WikiLeaks founder Julian Assange is suing Ecuador, the country that has been protecting him ever since he jumped bail in London on sexual misconduct charges in 2012. Assange claims that Ecuador is violating his rights of asylum by limiting his internet access in the London embassy, but the suit is already off to a bumpy start. According to local media in Australia, Assange can’t understand his English language translator and needs someone fluent in “Australian.”
The Sydney Morning Herald reports that Assange is present for the court proceedings via Skye as he sits in Ecuador’s embassy in London. And Assange, who’s originally from Australia, has reportedly called Ecuador’s translation services from Spanish to English “not good enough.”
The judge in Ecuador who’s overseeing the case determined that Assange should be appointed a translator who understands “Australian.”
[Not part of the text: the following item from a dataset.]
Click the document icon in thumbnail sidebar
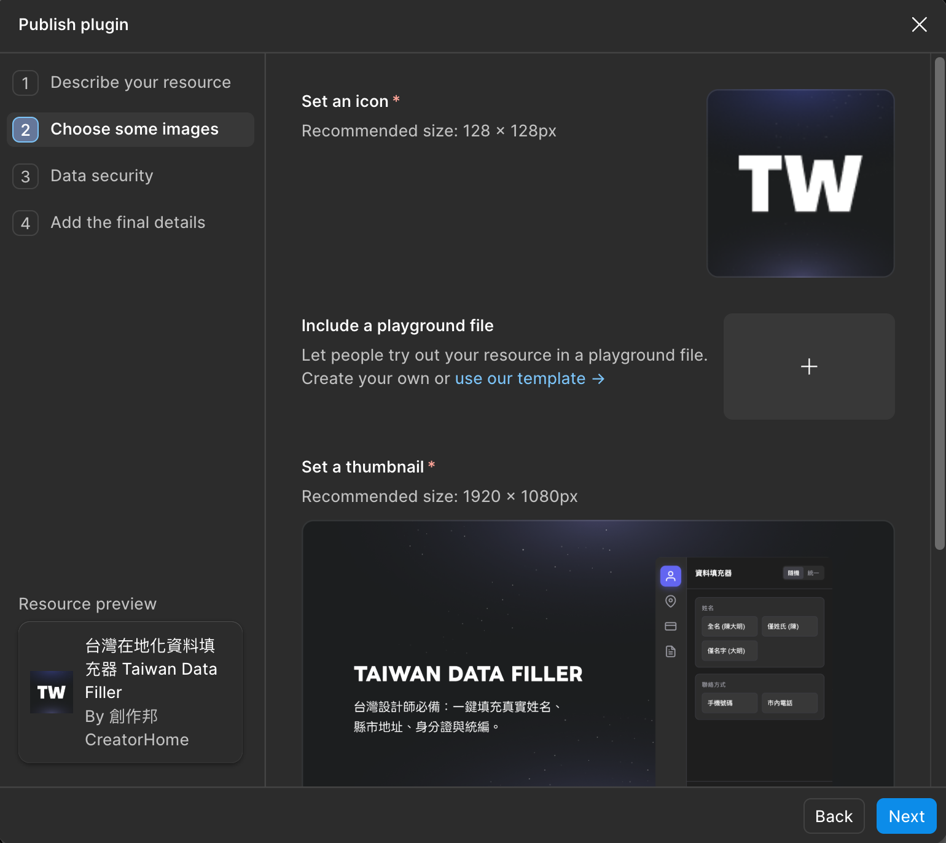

From the Sydney Morning Herald:
Judge Karina Martinez said that it was indispensable that Assange testify, and said the court had erred by appointing a translator who only spoke English, apparently under the impression that Australian dialect is unintelligible to other anglophones.
It’s not immediately clear how long this could delay the case.
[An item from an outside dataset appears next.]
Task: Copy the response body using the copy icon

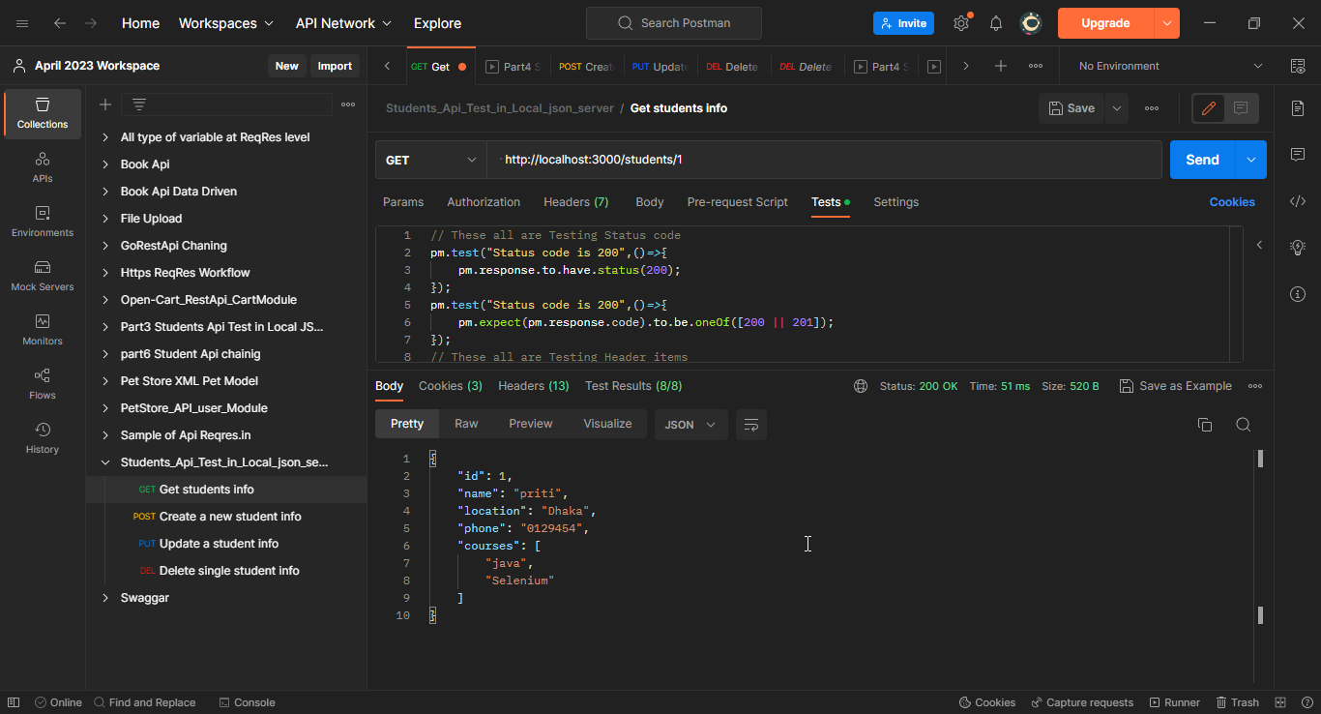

Assange is free to leave the embassy in London anytime he likes, but will most likely be arrested by British authorities for skipping on bail. Ecuador has explored a number of different ways to get Assange out of the embassy, including by making him a diplomat to Russia, but nothing has worked.
Ecuador cut off Assange’s internet access back in March because it said that the white-haired shit-stirrer was meddling in international affairs. Ecuador’s president, Lenin Moreno, has also called Assange’s presence at the embassy “more than a nuisance.”
The WikiLeaks Twitter account, now run by other people who aren’t named Assange, has been uncharacteristically quiet today and hasn’t mentioned this latest speed bump. WikiLeaks did not immediately respond to Gizmodo’s request for comment.
Australian-English has developed plenty of its own nuances that set it apart from the Queen’s English over the past few centuries. But it’s unclear what exactly might be causing Assange and the translator so much difficulty.